◆ **SUPPLIED PASSAGE**:
-- Begin --
This is a blend of vent/rant-field study and red pill case.

I'm 26 y.o. and i met this 24 y. o. hottie in september. I was decisive and proactive in the beginning, I was stunned by her beauty but I was quick to build some rapport and ask her out leveraging her strong attraction for me.

In the first date I was totally amazed; I knew not to be needy or pursue, I knew I had to treat her like any other girl. But every moment I spent knowing her I realized she was closer and closer to perfection. Prettiest face, wide cat eyes, sweet pink lips, stylized nose, sharp jaw, shiny hair. Her body absolutely amazing, boobs and ass round and perfect shape and size, her skin silky and tan. I can't imagine a hotter girl than her, every other girl seems mediocre and ordinary in comparison. She kissed me in the first date, and then we dated for three months. Had good fun, sex was good, we always met at the evenings and spent the night together, 1-2 times a week. In subtle ways it was clear that I liked her more than she liked me. I was falling deep for her and she could surely detect that. Nevertheless she seemed to have a good time with me and had some initiative to set dates. I was trying to not show too much interest, wearing myself out with ruthless emotional self-control. I tried to date other girls but it was like eating rice leftovers knowing that you have caviar in the fridge: they completely turned me off as they were nothing compared to her.

As I discovered more of her, I felt more and more insufficient, insecure, worthless. She sings in two music bands, not famous but they perform around town and she is a good singer. She's had a threesome one year ago. Two of her male friends are in love with her, and she receives crazy amounts of male attention. Her social life is vibrant, intense and she has strong, old frienships. It's like her life is also perfect. Me, on the other hand, I've always struggled meeting new friends, been battling with depression for years, and my life is all projects, I haven't achieved anything yet. I've had couple girlfriends and I have a reasonable bodycount but none was nearly as hot or interesting as her. So at all times I felt like i wasn't enough for her, like I was mediocre and couldn't keep up, like my life was grey and boring compared to hers.
-- End --
◆ **EXCERPTED RECORDS**:
-- Begin --
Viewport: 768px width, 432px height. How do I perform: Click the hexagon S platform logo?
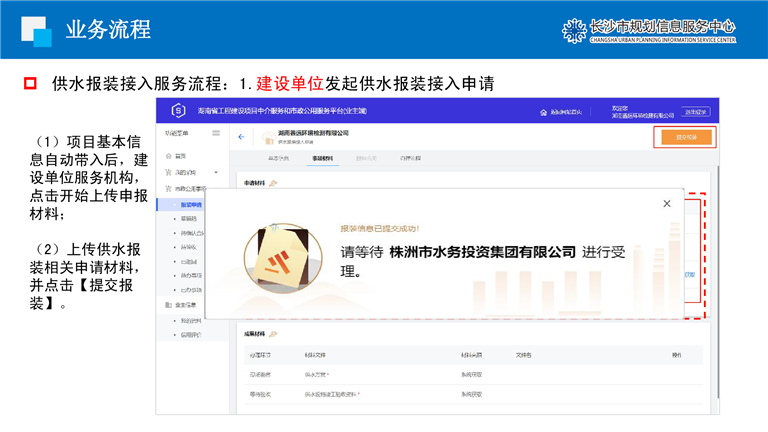(x=178, y=111)
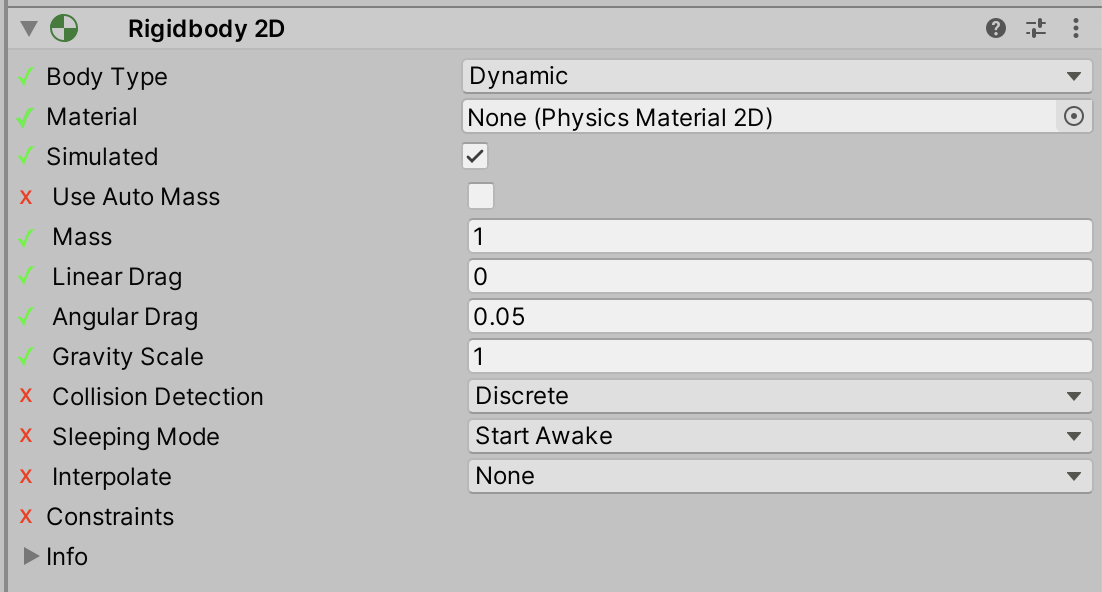The height and width of the screenshot is (592, 1102).
Task: Collapse the Rigidbody 2D component foldout
Action: click(28, 29)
-- End --
◆ **WORK TO BE COMPLETED**: Please repeat word for word the part of the dating post above from "I'm 26 y.o." to "attraction for me.".

◆ **FULL SOLUTION**:
I'm 26 y.o. and i met this 24 y. o. hottie in september. I was decisive and proactive in the beginning, I was stunned by her beauty but I was quick to build some rapport and ask her out leveraging her strong attraction for me.